Signs about a petition for permission to sell alcohol are seen Tuesday at Sun Sun Fine Chinese Restaurant in Randolph. Kennebec Journal photo by Joe Phelan

Mealey said Randolph has only one establishment requiring an on-premises liquor license and that’s Sun Sun.

While Goggin’s IGA sells beer, wine and spirits, it’s covered under a different section of the law because it’s not selling alcoholic drinks to be consumed at the grocery store.

This is not the first instance in which Bureau of Alcoholic Beverages records and municipal practices have not been in sync.

In 2017, the Snow Pond Center for the Arts and the Lakeside Lodge halted planning catered parties when they learned that weren’t going to be able to get catering permits.

Even though Prohibition ended in 1933, Sidney residents had taken no action since then to change their town’s dry status and allow the liquor licenses to be issued. That prompted a petition drive to get the matter before voters, who decided 71-24 at Sidney’s March Town Meeting that year to allow the sale of liquor for onsite consumption.

==============================

Problem to work on:
Write out the entire excerpt on Randolph's liquor license, word for word. You won't need the lines that come next.

Data extract:
==============================

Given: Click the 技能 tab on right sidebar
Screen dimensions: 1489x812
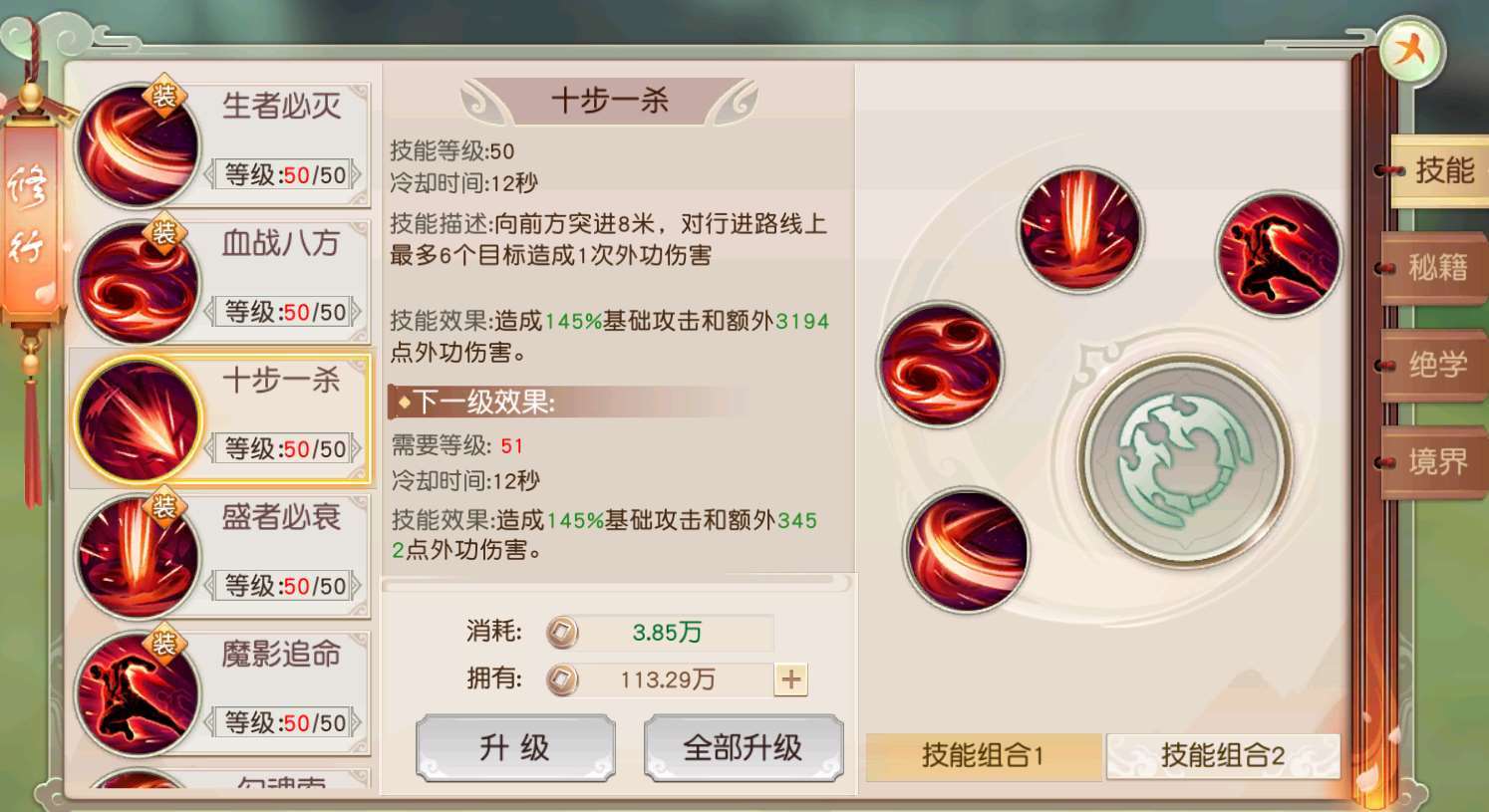Looking at the screenshot, I should point(1436,170).
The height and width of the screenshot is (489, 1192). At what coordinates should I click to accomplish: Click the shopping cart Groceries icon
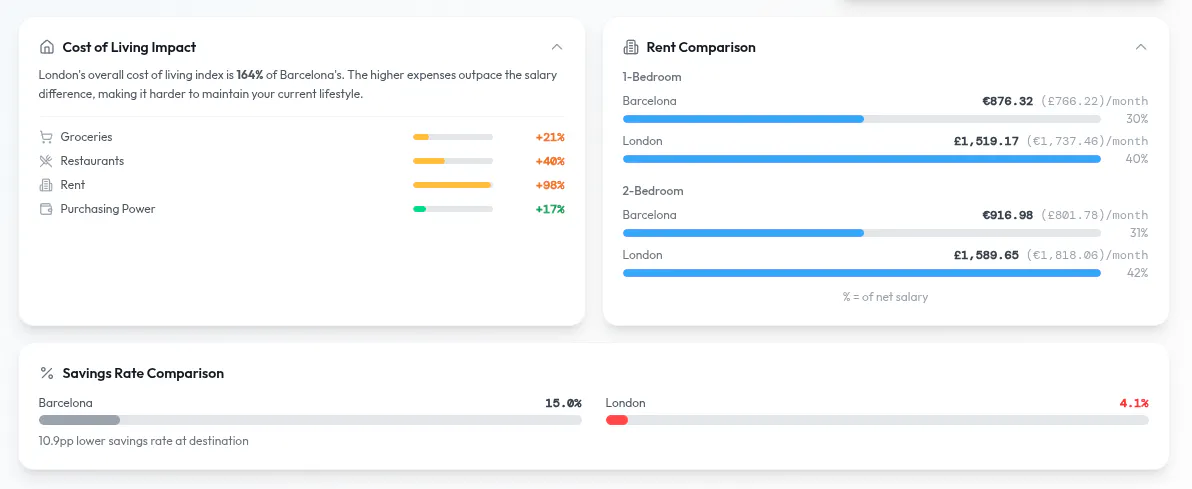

==============================

Result of this exercise:
Signs about a petition for permission to sell alcohol are seen Tuesday at Sun Sun Fine Chinese Restaurant in Randolph. Kennebec Journal photo by Joe Phelan

Mealey said Randolph has only one establishment requiring an on-premises liquor license and that’s Sun Sun.

While Goggin’s IGA sells beer, wine and spirits, it’s covered under a different section of the law because it’s not selling alcoholic drinks to be consumed at the grocery store.

This is not the first instance in which Bureau of Alcoholic Beverages records and municipal practices have not been in sync.

In 2017, the Snow Pond Center for the Arts and the Lakeside Lodge halted planning catered parties when they learned that weren’t going to be able to get catering permits.

Even though Prohibition ended in 1933, Sidney residents had taken no action since then to change their town’s dry status and allow the liquor licenses to be issued. That prompted a petition drive to get the matter before voters, who decided 71-24 at Sidney’s March Town Meeting that year to allow the sale of liquor for onsite consumption.